# Information provided:

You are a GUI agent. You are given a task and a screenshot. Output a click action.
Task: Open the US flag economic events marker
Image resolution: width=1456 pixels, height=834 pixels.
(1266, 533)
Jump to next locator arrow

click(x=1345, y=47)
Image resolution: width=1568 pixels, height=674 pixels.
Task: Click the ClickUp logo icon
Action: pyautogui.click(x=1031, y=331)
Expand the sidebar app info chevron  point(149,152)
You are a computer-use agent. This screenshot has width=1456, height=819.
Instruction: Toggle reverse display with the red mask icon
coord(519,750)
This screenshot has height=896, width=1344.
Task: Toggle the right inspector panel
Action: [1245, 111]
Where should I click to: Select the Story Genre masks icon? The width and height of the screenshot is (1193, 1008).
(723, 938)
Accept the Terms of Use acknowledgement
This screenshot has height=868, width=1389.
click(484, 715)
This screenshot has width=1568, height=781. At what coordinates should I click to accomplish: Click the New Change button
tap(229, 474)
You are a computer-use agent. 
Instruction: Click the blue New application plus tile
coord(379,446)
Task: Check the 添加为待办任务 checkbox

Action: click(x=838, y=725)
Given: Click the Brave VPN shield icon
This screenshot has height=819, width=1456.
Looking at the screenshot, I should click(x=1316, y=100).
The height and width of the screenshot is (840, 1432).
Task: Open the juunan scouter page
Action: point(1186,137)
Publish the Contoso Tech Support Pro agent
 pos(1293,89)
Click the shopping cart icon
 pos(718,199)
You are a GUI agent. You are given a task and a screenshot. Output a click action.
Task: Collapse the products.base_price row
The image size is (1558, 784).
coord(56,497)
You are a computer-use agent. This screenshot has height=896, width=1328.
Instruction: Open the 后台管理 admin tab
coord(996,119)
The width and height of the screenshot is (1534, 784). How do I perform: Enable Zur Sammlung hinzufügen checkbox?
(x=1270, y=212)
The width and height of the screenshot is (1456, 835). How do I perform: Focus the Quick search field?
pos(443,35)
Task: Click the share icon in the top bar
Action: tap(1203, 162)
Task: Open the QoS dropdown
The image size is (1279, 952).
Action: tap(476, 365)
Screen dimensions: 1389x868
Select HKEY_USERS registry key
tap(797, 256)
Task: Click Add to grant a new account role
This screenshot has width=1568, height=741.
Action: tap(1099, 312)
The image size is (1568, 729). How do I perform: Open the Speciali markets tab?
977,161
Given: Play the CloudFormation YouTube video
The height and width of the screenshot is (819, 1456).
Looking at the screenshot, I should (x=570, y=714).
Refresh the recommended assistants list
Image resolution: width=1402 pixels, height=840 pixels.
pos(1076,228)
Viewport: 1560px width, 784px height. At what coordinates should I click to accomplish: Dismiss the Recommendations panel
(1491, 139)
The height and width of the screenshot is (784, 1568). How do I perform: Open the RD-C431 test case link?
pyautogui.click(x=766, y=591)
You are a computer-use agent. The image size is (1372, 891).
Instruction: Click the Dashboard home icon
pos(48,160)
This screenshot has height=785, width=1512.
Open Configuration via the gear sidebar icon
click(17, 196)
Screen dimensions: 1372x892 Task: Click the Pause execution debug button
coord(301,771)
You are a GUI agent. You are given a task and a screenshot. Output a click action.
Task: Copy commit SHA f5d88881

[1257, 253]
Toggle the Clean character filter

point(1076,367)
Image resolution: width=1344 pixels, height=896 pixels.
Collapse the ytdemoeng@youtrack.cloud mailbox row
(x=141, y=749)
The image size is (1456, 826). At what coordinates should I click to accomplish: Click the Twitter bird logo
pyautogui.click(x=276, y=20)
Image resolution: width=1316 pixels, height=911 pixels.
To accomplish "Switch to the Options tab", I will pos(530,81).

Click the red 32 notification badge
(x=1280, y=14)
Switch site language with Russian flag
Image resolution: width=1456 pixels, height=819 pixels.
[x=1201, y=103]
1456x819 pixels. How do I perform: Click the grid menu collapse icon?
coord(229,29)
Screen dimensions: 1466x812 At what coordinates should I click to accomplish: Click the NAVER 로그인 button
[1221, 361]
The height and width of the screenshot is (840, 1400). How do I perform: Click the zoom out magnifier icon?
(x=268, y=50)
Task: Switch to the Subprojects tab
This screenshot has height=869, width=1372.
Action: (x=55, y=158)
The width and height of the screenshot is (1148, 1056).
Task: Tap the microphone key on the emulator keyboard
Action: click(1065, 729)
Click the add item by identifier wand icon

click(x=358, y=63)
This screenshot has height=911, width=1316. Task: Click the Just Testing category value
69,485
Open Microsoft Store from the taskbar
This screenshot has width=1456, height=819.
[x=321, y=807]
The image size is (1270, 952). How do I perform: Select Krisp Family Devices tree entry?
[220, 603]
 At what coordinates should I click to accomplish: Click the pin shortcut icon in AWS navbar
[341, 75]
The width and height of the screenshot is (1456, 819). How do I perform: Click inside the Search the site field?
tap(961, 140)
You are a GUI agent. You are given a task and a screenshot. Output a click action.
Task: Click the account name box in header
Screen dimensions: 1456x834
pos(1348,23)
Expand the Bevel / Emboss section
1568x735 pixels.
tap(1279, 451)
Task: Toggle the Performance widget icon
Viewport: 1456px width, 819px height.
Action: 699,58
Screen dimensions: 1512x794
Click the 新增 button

# Your goal:
All lines from the one with "Task: Toggle the Performance widget icon" to the end of the material above should be copied exactly, both ends included, and nothing else.

# Answer to the exercise:
Task: Toggle the Performance widget icon
Viewport: 1456px width, 819px height.
Action: 699,58
Screen dimensions: 1512x794
Click the 新增 button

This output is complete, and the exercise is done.